Les arbres à côté du bâtiment de l'école qui permettent de l'identifier sur les images satellites.
Les arbres à côté du bâtiment de l’école qui permettent de l’identifier sur les images satellites.


L’union des tribus du Sinaï qui mène les opérations sous la direction des forces armées a affirmé à plusieurs reprises combattre l’OEI dans les villages d’Al-Husseinat et Al-Mutula. Elle affirme que les deux villages ont été piégés avec des engins explosifs par les groupes armés. En août 2022, l’union a publié une vidéo dans laquelle ses représentants disaient la même chose de l’école d’Al-Husseinat partiellement détruite.

L'école d'Al-Husseinat partiellement détruite.
L’école d’Al-Husseinat partiellement détruite.

La vidéo montre également de la fumée s’échappant autour de l’école à la suite des combats. On y voit aussi des munitions qui n’ont pas explosé, probablement larguées par voie aérienne, à en juger par les trous dans le plafond. Au milieu des décombres, on constate facilement les traces de combat, notamment avec les impacts laissés par les balles dans les murs.

Capture d'écran d'une vidéo qui montre une munition qui n'a pas explosé.
Capture d’écran d’une vidéo qui montre une munition qui n’a pas explosé.


Capture d'écran d'une vidéo diffusée par l'Union des tribus du Sinaï qui montre un trou fait par une bombe dans le plafond de l'école.
Capture d’écran d’une vidéo diffusée par l’Union des tribus du Sinaï qui montre un trou fait par une bombe dans le plafond de l’école.


Capture d'écran d'une vidéo diffusée par l'Union des tribus du Sinaï qui montre les impacts de balles dans les murs de l'école.
Capture d’écran d’une vidéo diffusée par l’Union des tribus du Sinaï qui montre les impacts de balles dans les murs de l’école.
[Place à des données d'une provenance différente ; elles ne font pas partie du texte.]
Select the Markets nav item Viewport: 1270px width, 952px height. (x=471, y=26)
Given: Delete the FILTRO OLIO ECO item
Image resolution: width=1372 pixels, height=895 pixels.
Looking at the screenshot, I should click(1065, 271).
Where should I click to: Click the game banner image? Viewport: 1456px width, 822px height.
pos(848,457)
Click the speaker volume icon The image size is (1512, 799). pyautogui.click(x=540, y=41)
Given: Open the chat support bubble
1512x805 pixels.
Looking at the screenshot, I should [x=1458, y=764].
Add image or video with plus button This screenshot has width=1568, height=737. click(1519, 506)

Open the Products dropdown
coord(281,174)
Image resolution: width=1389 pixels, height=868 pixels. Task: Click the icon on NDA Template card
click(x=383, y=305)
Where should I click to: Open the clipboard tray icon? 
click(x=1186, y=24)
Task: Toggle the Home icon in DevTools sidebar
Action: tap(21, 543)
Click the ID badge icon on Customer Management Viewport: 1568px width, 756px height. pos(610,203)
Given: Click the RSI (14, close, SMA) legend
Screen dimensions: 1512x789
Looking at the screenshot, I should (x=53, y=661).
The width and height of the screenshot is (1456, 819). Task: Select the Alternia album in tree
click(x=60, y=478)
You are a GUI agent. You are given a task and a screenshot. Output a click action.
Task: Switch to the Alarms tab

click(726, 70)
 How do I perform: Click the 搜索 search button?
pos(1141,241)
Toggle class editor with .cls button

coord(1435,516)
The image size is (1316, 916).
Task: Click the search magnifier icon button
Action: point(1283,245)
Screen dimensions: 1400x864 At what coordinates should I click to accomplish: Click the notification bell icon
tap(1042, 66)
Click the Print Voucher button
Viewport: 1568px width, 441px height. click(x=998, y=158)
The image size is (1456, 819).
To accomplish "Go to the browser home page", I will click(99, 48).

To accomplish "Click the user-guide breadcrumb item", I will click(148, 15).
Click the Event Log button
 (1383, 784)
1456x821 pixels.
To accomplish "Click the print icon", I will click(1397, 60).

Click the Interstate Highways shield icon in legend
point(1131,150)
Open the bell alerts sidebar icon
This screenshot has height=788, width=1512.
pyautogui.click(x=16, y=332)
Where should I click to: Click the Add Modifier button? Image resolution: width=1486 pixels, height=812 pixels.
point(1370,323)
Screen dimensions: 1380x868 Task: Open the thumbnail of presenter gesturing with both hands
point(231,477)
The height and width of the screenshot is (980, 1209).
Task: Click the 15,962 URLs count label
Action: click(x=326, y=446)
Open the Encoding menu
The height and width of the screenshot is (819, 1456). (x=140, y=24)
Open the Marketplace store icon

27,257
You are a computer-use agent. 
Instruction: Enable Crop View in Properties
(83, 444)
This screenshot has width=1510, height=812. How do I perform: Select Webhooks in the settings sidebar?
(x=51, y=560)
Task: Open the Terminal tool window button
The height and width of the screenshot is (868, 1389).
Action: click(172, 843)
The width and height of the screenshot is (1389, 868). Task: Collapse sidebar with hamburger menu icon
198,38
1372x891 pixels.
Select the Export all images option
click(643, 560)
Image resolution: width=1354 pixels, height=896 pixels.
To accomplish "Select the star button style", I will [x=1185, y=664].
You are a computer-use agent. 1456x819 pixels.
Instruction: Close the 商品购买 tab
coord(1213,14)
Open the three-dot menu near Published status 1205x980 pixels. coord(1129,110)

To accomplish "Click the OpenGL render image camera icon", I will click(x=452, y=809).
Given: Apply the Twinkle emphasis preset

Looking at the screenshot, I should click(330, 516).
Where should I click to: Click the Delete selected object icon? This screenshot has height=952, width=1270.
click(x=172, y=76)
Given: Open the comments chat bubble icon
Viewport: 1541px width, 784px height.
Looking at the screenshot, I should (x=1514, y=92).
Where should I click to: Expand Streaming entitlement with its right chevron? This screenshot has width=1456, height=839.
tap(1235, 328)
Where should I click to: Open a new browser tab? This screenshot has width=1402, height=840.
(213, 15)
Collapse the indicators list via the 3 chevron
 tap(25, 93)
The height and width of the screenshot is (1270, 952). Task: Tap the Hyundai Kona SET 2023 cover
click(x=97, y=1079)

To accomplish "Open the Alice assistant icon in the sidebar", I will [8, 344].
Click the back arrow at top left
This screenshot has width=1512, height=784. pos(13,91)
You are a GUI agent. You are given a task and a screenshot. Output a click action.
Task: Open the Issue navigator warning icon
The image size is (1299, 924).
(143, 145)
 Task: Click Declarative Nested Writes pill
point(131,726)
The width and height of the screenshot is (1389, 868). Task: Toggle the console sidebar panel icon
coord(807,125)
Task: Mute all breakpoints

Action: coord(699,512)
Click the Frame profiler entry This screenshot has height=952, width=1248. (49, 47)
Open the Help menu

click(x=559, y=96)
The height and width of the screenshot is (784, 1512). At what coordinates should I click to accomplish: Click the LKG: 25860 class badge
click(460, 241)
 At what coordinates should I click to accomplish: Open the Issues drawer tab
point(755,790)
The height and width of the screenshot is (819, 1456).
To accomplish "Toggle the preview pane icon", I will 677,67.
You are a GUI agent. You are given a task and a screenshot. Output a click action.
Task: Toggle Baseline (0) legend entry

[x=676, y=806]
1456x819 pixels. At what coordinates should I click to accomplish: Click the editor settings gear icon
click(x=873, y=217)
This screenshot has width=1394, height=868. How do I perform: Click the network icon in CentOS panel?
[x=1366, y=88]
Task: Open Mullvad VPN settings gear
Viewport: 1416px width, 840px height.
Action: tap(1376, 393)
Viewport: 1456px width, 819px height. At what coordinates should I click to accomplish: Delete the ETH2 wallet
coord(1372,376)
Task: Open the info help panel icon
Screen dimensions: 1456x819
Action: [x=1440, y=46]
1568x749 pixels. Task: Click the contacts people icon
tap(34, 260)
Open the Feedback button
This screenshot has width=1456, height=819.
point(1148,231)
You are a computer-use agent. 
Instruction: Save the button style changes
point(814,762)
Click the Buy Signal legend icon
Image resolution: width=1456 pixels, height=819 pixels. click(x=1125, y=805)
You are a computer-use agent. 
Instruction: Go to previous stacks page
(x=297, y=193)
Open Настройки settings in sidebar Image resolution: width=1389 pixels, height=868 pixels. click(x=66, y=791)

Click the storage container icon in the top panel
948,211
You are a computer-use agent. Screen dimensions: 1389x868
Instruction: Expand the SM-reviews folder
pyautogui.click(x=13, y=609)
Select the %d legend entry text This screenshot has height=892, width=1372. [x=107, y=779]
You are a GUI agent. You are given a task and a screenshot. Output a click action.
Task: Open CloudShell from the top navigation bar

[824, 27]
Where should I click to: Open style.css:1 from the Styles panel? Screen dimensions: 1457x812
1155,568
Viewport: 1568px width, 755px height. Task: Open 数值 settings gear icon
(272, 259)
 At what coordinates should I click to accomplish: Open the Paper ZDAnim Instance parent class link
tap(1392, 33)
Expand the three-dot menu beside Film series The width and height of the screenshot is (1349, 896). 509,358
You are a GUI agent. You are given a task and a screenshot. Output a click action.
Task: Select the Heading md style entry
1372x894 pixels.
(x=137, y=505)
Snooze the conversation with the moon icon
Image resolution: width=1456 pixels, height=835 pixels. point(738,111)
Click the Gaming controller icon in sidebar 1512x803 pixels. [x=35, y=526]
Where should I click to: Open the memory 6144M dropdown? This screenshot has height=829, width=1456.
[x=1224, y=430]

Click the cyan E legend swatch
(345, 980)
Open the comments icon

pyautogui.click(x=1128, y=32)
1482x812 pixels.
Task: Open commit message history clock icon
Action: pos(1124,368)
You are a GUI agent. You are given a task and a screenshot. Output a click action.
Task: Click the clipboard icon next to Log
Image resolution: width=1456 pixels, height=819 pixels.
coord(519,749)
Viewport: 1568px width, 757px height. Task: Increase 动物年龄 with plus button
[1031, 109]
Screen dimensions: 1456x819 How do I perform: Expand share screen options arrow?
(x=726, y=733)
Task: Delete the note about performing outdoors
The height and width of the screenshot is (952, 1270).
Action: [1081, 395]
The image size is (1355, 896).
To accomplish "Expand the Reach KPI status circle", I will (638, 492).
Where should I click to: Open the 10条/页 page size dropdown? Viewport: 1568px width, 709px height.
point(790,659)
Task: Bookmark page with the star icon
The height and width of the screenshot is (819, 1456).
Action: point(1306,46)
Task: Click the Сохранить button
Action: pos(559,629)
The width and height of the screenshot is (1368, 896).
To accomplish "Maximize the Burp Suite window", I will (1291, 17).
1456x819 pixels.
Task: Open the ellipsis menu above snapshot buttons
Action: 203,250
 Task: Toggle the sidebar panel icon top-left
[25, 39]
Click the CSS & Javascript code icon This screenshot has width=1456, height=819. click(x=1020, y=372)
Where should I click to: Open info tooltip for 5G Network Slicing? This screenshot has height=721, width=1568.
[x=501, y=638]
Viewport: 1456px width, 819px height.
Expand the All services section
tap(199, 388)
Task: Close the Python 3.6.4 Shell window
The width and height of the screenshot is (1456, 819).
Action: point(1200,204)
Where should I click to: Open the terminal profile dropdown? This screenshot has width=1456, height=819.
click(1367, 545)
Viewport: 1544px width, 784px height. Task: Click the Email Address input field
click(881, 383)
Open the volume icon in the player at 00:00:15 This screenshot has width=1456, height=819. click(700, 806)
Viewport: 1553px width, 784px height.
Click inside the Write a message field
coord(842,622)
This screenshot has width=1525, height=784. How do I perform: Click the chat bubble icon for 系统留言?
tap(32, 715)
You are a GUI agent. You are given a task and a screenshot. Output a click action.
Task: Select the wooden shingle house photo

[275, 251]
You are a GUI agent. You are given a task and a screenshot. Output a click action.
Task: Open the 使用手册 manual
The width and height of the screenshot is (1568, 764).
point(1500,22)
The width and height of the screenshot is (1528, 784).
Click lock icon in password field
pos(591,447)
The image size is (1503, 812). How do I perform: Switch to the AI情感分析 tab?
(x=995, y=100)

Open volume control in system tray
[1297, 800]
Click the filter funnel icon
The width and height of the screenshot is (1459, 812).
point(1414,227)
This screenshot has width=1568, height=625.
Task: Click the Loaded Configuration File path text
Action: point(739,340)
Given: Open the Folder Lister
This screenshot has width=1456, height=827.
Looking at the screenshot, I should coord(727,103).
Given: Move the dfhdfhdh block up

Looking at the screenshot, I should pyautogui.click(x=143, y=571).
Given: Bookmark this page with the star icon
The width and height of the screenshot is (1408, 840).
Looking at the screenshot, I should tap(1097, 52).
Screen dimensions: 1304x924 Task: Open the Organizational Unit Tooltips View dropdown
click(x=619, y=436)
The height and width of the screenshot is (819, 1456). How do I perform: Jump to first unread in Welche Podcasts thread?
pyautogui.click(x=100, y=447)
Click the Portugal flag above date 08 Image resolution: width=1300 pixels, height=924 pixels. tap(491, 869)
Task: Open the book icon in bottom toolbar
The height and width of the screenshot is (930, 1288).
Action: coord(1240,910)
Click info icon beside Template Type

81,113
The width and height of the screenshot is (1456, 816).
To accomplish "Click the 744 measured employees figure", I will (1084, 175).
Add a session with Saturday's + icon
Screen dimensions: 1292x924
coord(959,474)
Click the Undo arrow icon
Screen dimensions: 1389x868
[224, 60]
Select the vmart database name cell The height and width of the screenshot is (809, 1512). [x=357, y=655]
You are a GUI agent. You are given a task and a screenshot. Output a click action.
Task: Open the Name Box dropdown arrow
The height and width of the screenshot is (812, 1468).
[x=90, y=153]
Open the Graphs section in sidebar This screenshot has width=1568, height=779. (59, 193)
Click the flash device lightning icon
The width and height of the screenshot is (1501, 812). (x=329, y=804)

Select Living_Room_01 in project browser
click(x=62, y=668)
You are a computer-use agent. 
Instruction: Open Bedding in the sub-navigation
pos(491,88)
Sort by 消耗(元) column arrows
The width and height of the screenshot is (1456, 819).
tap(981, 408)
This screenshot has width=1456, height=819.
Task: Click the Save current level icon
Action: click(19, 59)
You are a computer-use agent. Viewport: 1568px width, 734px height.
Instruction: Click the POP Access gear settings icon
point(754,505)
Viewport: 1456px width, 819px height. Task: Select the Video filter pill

Ces images ont pu être géolocalisées notamment grâce aux indices relevés dans les différentes vidéos, notamment les arbres mentionnés plus haut, ainsi qu’une maison en chantier, probablement abandonnée par de futurs habitants qui ont dû fuir ou être déplacés.

« L’armée se comporte comme si nous n’existions pas »

De nombreuses écoles et des immeubles résidentiels de Cheikh Zoueid ont également été démolis. Parmi elles, l’école mixte Ahmed Abou Salma. Une vidéo publiée par l’organisation Wilayat Sinaa montrait que l’école avait été transformée en base militaire de l’armée régulière depuis 2016-2017. Grâce à une source confidentielle, nous avons pu obtenir une photo exclusive de l’école, prise en janvier 2023, et qui montre clairement des appareils militaires installés sur le toit de l’école.

En examinant l’imagerie satellite open source, nous avons constaté qu’entre fin 2016 et mai 2017, l’école a été progressivement transformée en une sorte de base militaire, en vue de soutenir le camp d’Al-Zouhour installé dès 2014.

Un des habitants de Cheikh Zoueid se plaint :

L’armée a fermé l’école en 2015, la transformant d’abord en camp militaire pour un grand nombre de soldats. Je ne peux pas imaginer qu’ils n’ont à ce point aucune considération pour nous. Ils font comme si nous n’étions pas là. Ils ne nous voient pas. Ils ont fermé la plupart des écoles de notre ville, ou les utilisent comme position pour leurs snipers. Et avec ça, nous avons de la chance, comparativement aux habitants des villages, où la plupart des écoles sont complètement détruites. Nous voyons sous nos yeux l’enfer de la guerre dont nous lisions avant les chroniques dans les livres.

Image satellite de l'école de Cheikh Zoueid en date du 1er octobre 2016.
Image satellite de l’école de Cheikh Zoueid en date du 1er octobre 2016.


Image de la même école le 30 mai 2017. On peut voir que de nouvelles structures ont été construites. Il semble également que le toit abrite désormais de l'équipe militaire.
Image de la même école le 30 mai 2017. On peut voir que de nouvelles structures ont été construites. Il semble également que le toit abrite désormais de l’équipe militaire.

Pour finir, voici des images satellites d’Al-Arish qui montrent la destruction de l’école primaire d’Al-Chouraifat entre février et août 2018, qui a coïncidé avec le déplacement d’une partie de la population d’Al-Arish.

  • Image de l’école d’Al-Arish au 21 février 2018.
  • Image de la même école, en grande partie détruite, le 16 août 2018.